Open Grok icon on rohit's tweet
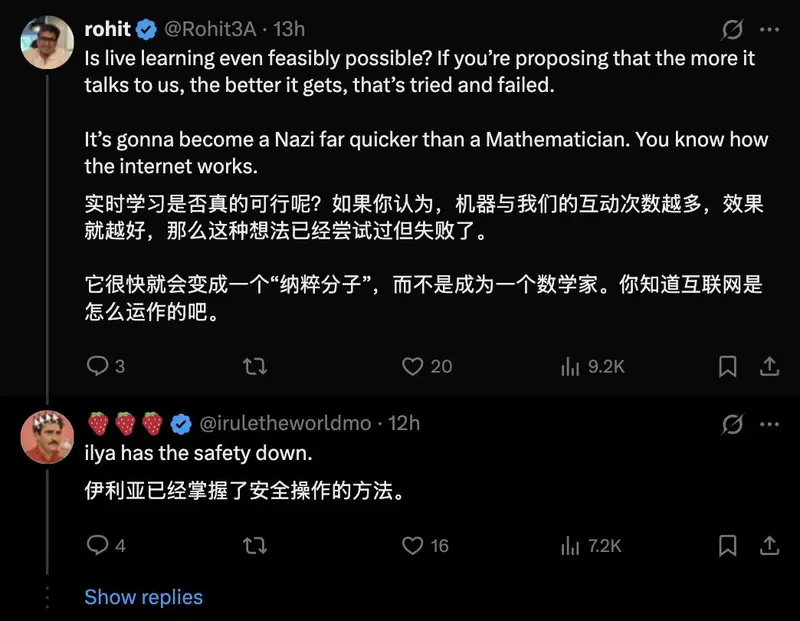The width and height of the screenshot is (800, 621). click(x=732, y=30)
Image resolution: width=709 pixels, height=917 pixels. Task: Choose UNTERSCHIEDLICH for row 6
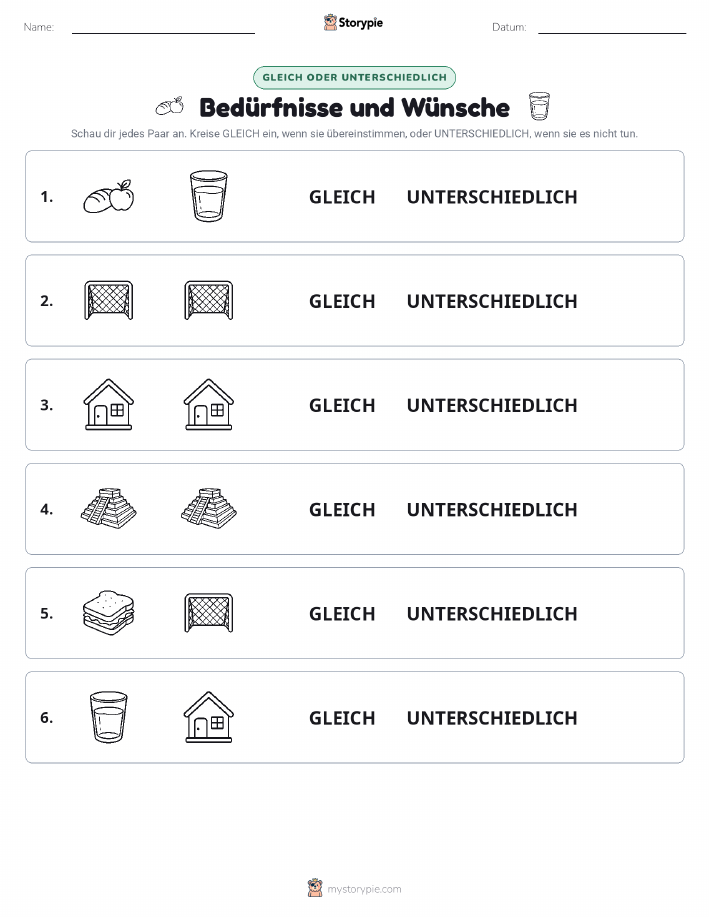[492, 718]
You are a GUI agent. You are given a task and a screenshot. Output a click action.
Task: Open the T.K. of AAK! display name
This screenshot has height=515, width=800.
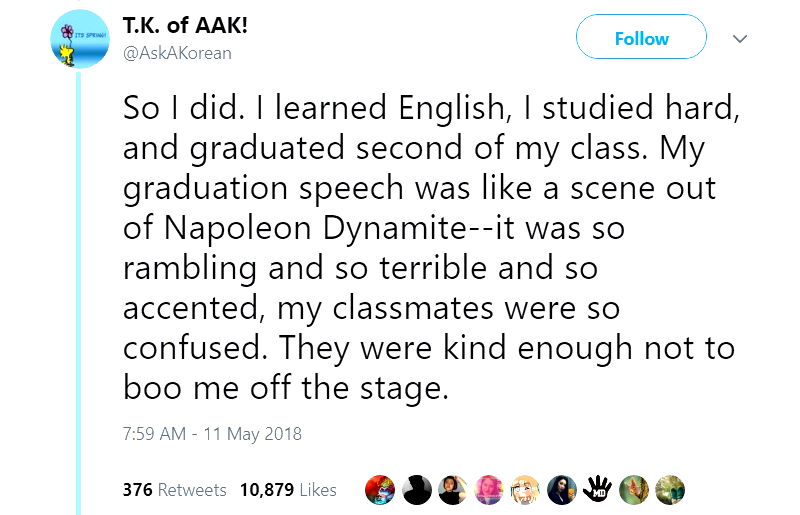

• **Your objective**
Each line of the data must be transcribed exactly; pictures are not carried over.

• **Answer to the exercise**
Open Grok icon on rohit's tweet
The width and height of the screenshot is (800, 621). click(x=732, y=30)
Image resolution: width=709 pixels, height=917 pixels. Task: Choose UNTERSCHIEDLICH for row 6
[492, 718]
You are a GUI agent. You are given a task and a screenshot. Output a click action.
Task: Open the T.K. of AAK! display name
This screenshot has height=515, width=800.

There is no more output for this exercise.